To improve the accuracy of the modified evolutionary model, it was additionally constrained by travel information within 30 days before sampling, thus precluding inter-village pathways for individuals who did not travel. With a sampling interval of 30 days or greater, the potential source subjects were restricted to travel within the previous 30 days. As the time from biting to detectable infection is greater than 30 days, the recipient subjects were constrained to have travelled within the last 60 days. For subject pairs with timing and travel constraint (i.e. at least one of the pairs must have travelled) satisfied, the bivariate density was used to ascribe a probability to each possible transmission pair based on the observed genetic and temporal difference. The probability of a transmission event was zero for pairs with a predicted genetic distance outside the 95% confidence limits of the bivariate distribution.
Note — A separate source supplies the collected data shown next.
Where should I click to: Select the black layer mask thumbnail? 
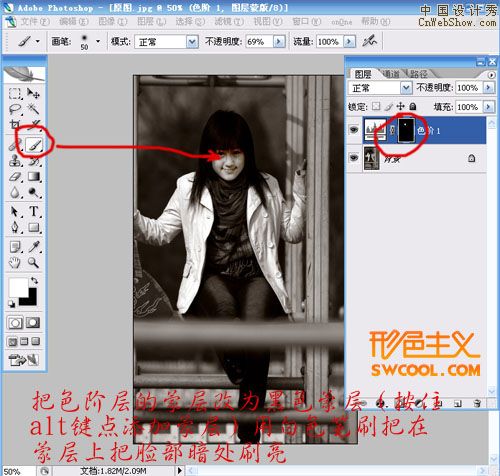[406, 130]
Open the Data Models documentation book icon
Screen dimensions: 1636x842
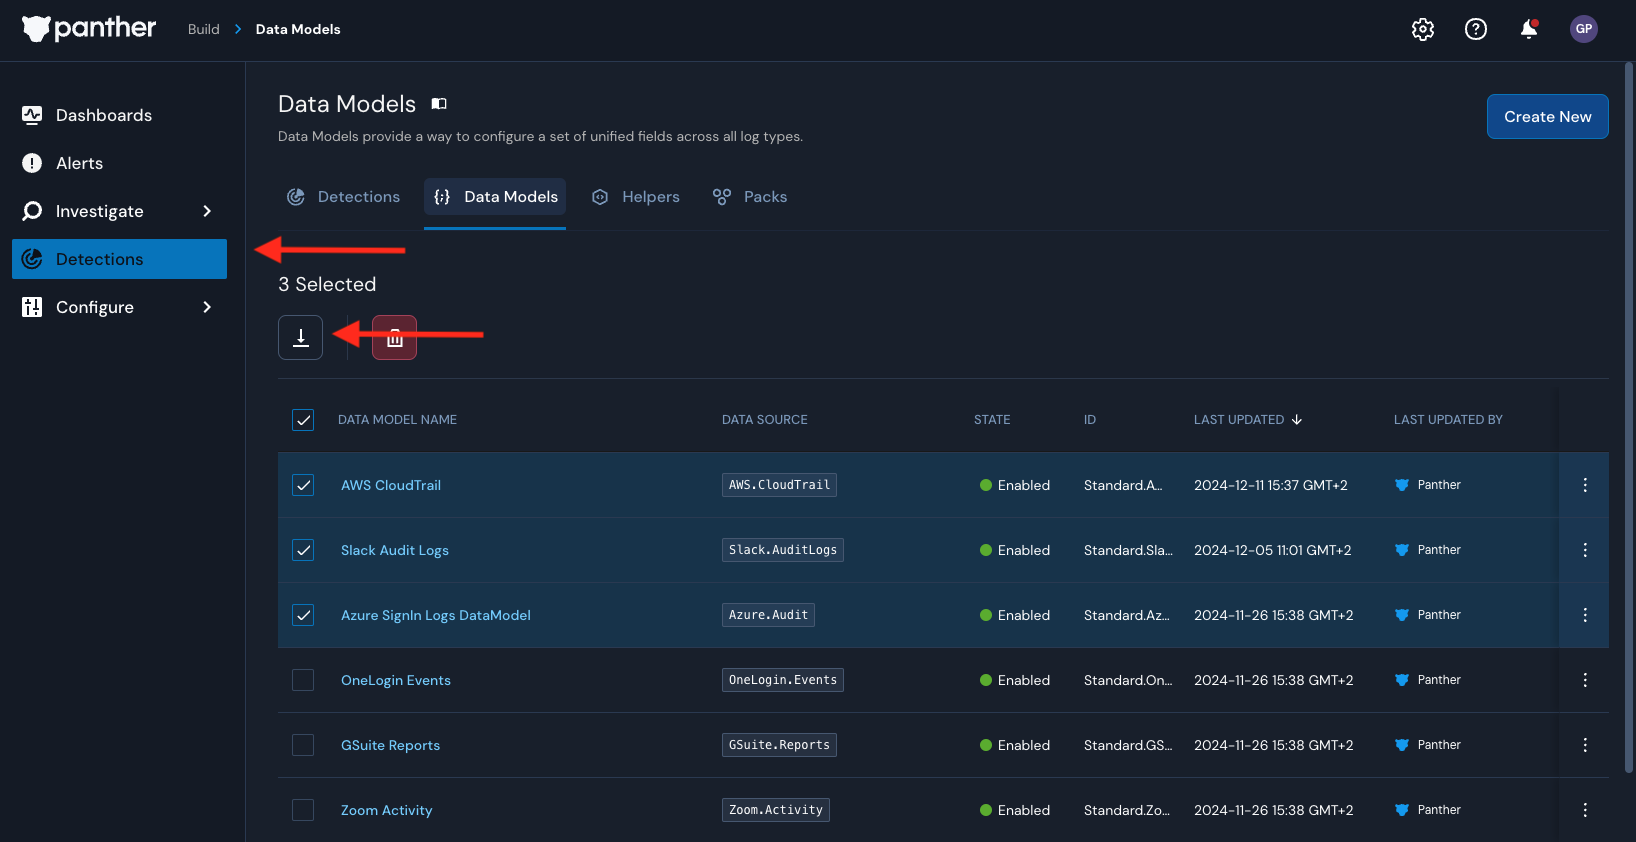click(439, 104)
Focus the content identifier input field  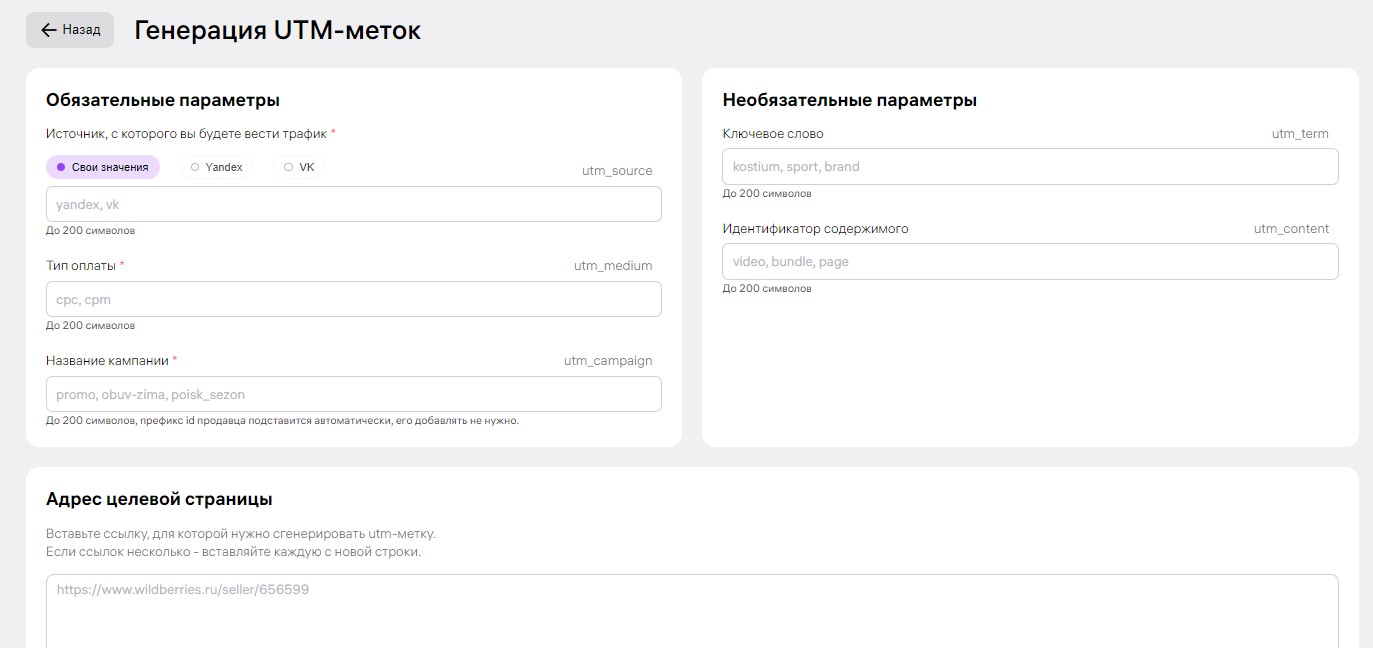point(1030,262)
Pairwise probabilities were weighted by the probability of an observed temporal difference (based on the life cycle simulation), given that the genotype pair arose from a person-to-person transmission. A transmission probability matrix between each pair of isolates was built in this manner. To avoid ambiguity in source versus recipient pathways and vice-versa, the most likely transmission paths were chosen as the pairs with the highest probability from a maximization over columns in each row and over rows in each column of the transmission probability matrix. This resulted in a set of pathways where each source had a unique maximum likelihood for an infected subject and vice-versa. Sources with more than 2 paths to subsequent infections were classified as ‘super-infectors’ (Supplementary Fig. 10), obtained by optimising over the row space (sources) only.

Statistical analyses

Packages in R (version 3.3.2) were used to draw maps and calculate summary population genetic statistics. Evolutionary models and maximum likelihood phylogenetic trees were fitted using IQTREE (version 1.5.3). MCMC simulations, graphics and modelling of evolution and transmission likelihoods were performed in MATLAB (version R2016b).

Ethical approval

Written informed consent was obtained from all participants ≥18 years old and parents/caregivers/guardians provided written informed assent for children aged 12–17 years following standardised good clinical research practice SOPs at MRCG-LSHTM. The study and protocols were approved by the Gambia Government/MRC Joint Ethics Committee (SCC 1318). All methods in this study were performed in accordance with the relevant guidelines and regulations enforce by the local EC and the MRCG-LSHTM research governance.